DD is vey upset and feels that she isn't good enough for her and is quite angry. She is also afraid of losing the friendship if she says anything. FYI, DH has met both parents when picking her up so it's not as if they have no clue who we are. I have also met friend and offered to call parents. Any advise on how to handle? Sorry so long!

OP posts:
Hepsibar · 18/01/2020 07:20

Why dont you invite the mum over as well and you and she can have a chat and cup of coffee etc.

Innertwist · 18/01/2020 07:24

The irony is that the friend wants her to go to her house at least once a week which means a 40 minute round trip to pick up DD as it's then too late for her to take the train home as too dark.

Perhaps this is why ~ they might be too busy don't fancy the trip out to collect.

Silverservice1011 · 18/01/2020 07:27

It could be anything. But if she doesn't want to then she doesn't want to. your dad doesn't need to go to their house. They will just have to meet half way at a park or shipping etc. They probably don't want to do the travel or cant. You said she has a disabled sibling. Maybe she doesnt want to be at yours as it might be too different to hers... I was a child carer for my mum and used to hate going to others friends houses because they all looked so 'normal' and their parents did everything for them that it made me feel very sad that I couldn't have that every day... Could it be something similar....?

Ostanovka · 18/01/2020 07:31

Do you have any pets the friend might be scared of?

I'd definitely say something to the parents next time you collect your DD, something like it's a shame you haven't been able to arrange a time for their DD to visit. So they know you've tried and aren't just sending yours to them all the time.

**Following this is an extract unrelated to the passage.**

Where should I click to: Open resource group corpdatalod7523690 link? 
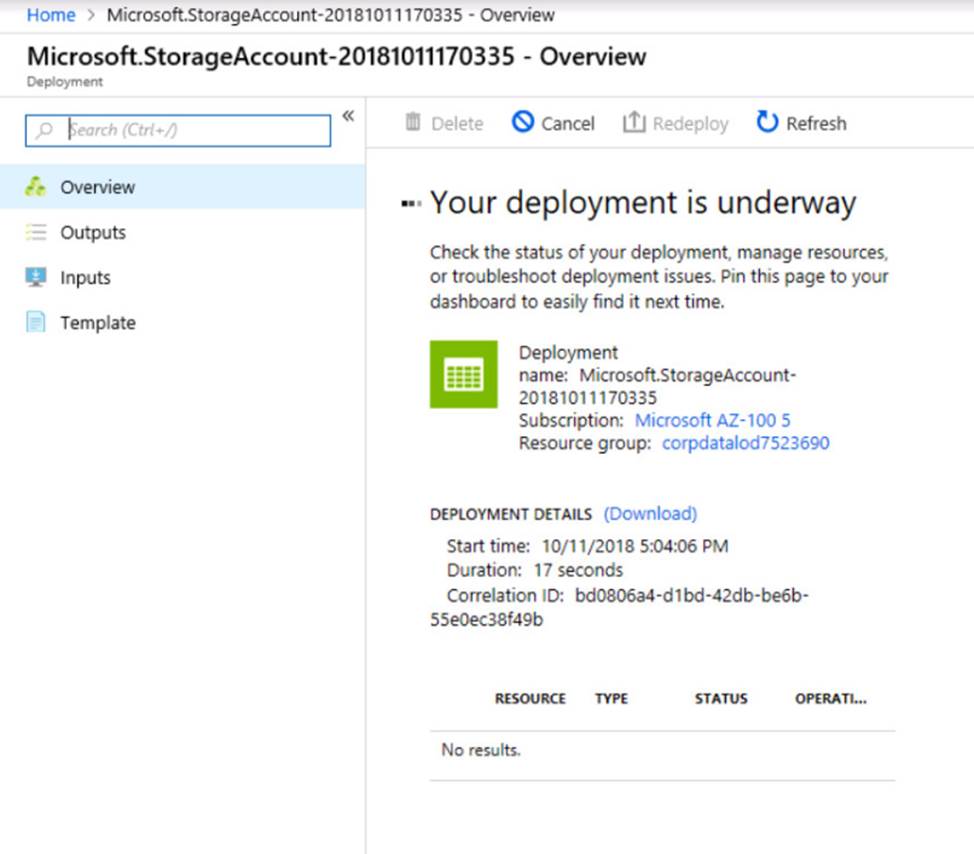[x=745, y=442]
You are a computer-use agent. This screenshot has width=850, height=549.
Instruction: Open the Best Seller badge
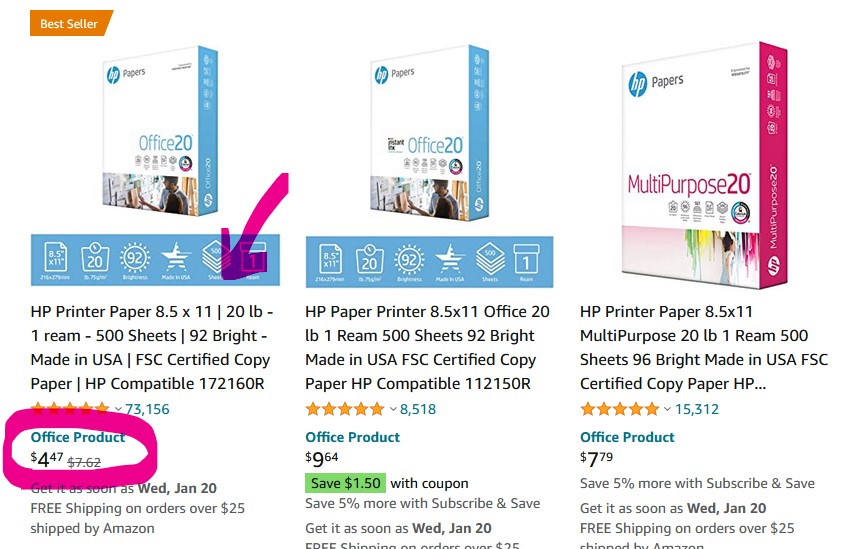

Scarydinosaurs · 18/01/2020 07:32

Are you in a poorer area?

ittakes2 · 18/01/2020 07:36

You can't speculate what it is - invite the mother or father over for a coffee. There is obviously something but it isn't necessarily snobbery. My daughter's friend has anxiety and prefers my daughter go to her house - we have known her since she was 4, she is 13 now and only just in the last few years does she feel comfortable coming to our house and still won't sleep over. Her mother is my best friend and we go to each others houses so its not snobbery at all.

Ang69 · 18/01/2020 07:49

If religion played a part then why have her round all the time? She's either good enough or not. I do believe in god but what's that got to do with kids playing together unless they have extreme views? I'll put the homeless shelter comment down to a child's attempt at an excuse, I don't think she meant it maliciously.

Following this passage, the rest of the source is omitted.